What does anemia means?
sikle-cell anemia Asked by Ozella Bastida 1 year ago.

Sickle cell anemia is a genetic disorder almost completely within the African/African American population, or in other words, black folks. The disease causes the red blood cells to be shaped some what "U" shaped or "Sickle" shaped. Red blood cells should have a doughnut shape. The disease causes two main problems for the person. First off they person's red blood cells have trouble binding O2 molecules, which leads to the person having trouble getting Oxygen to it's cells. Secondly the disease will cause the person to have poor circulation due to the oddly shaped cells having trouble entering and moving through the small capillary vessels. Due to this the person can have HORRIBLE pain especially in there chest and joints. It is a really bad disease, but luckily there are some medications available to treat the effects. So to summarize here It is called "sickle cell" because of the odd "sickle" shaped red blood cells the disease causes.

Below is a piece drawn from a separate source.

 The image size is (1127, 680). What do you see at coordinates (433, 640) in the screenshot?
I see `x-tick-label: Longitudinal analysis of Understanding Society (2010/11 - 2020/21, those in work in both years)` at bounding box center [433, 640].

Anemia means that a person has not enough iron in their body. Iron is the main component of hemoglobin. Hemoglobin is the biochemical that is on the surface of red blood cells that enables it to carry oxygen. Hope this answers your question! Answered by Krystyna Sepulueda 1 year ago.

interior the scientific accepted term, anemia ability that the blood isn't able to hold adequate oxygen for the physique's cells. there are various categories of anemia and in basic terms your physician can prognosis which style of anemia you have and prescribe an suited therapy. Answered by Rosa Wheelwright 1 year ago.

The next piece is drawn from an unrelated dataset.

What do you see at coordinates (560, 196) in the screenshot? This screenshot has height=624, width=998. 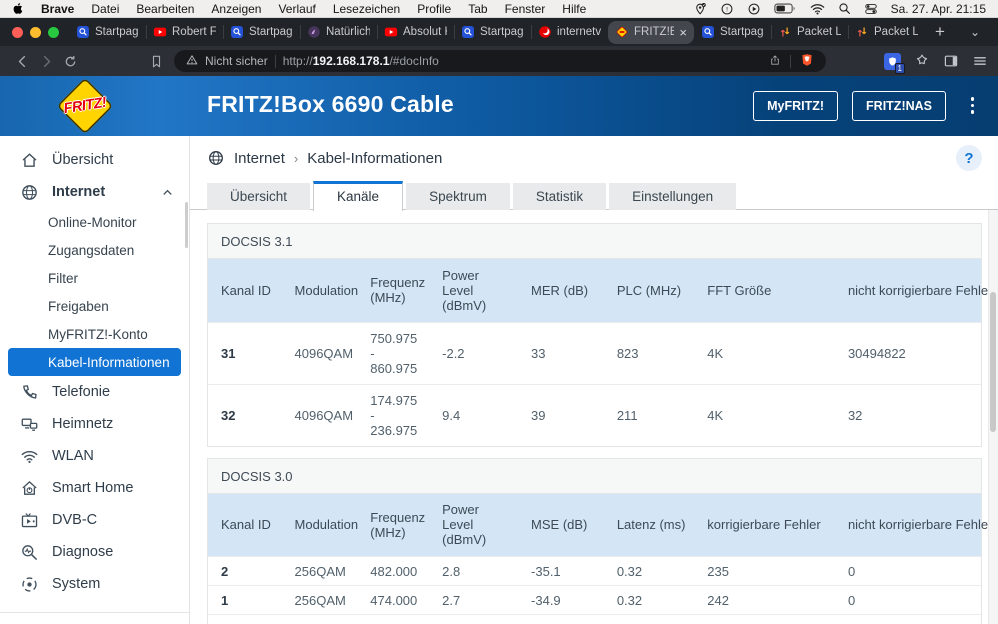 I see `tab-statistik: Statistik` at bounding box center [560, 196].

dark skin people get it . somme thing with there cells. Answered by Kandis Bourassa 1 year ago.


I want to know about recent treatment for sickle-cell anemia diseas?
Need information concerning different treatments available for sickle-cell anemia. Asked by Kacie Drees 1 year ago.

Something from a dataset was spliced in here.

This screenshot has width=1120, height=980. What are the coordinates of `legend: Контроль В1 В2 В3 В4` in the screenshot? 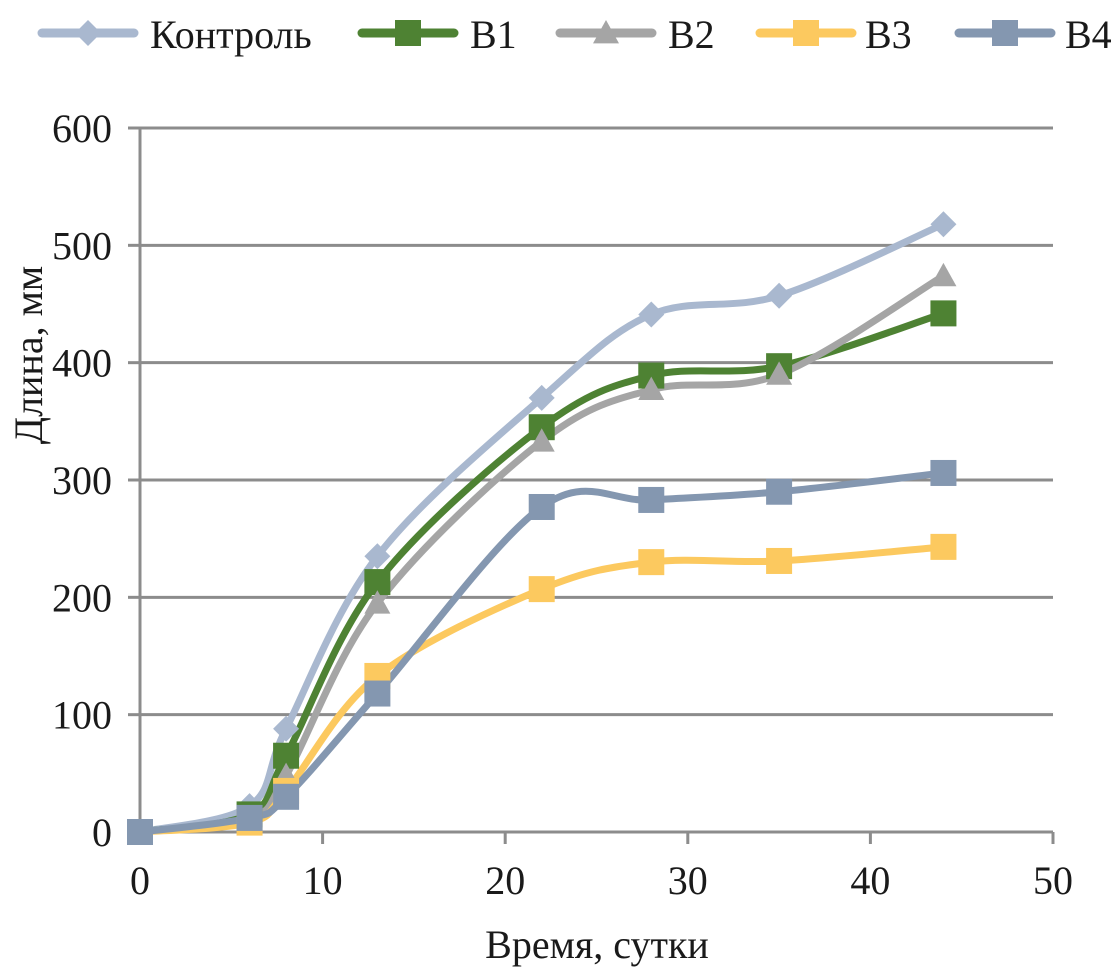 It's located at (574, 34).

Health maintenance for patients with sickle cell disease starts with early diagnosis, preferably in the newborn period and includes penicillin prophylaxis, vaccination against pneumococcus bacteria and folic acid supplementation. Treatment of complications often includes antibiotics, pain management, intravenous fluids, blood transfusion and surgery all backed by psychosocial support. Like all patients with chronic disease patients are best managed in a comprehensive multi-disciplinary program of care. Blood transfusions help benefit sickle cell disease patients by reducing recurrent pain crises, risk of stroke and other complications. Because red blood cells contain iron, and there is no natural way for the body to eliminate it, patients who receive repeated blood transfusions can accumulate iron in the body until it reaches toxic levels. It is important to remove excess iron from the body, because it can gather in the heart, liver, and other organs and may lead to organ damage. Treatments are available to eliminate iron overload. In search for a substance that can prevent red blood cells from sickling without causing harm to other parts of the body, Hydroxyurea was found to reduce the frequency of severe pain, acute chest syndrome and the need for blood transfusions in adult patients with sickle cell disease. Droxia, the prescription form of hydroxyurea, was approved by the FDA in 1998 and is now available for adult patients with sickle cell anemia. Studies will now be conducted to determine the proper dosage for children. Answered by Sommer Werst 1 year ago.

Definite treatment--- Bone marrow transplant. Supportive----- Hydroxyurea increases the amount of fetal hemoglobin and reduces sickling. Folic acid should be given and blood transfusions when necessary. During painful crises, pain- killers are given. Answered by Despina Rieken 1 year ago.

why stem cell match are so difficult for sickle cell anemia clients Answered by Willie Parkos 1 year ago.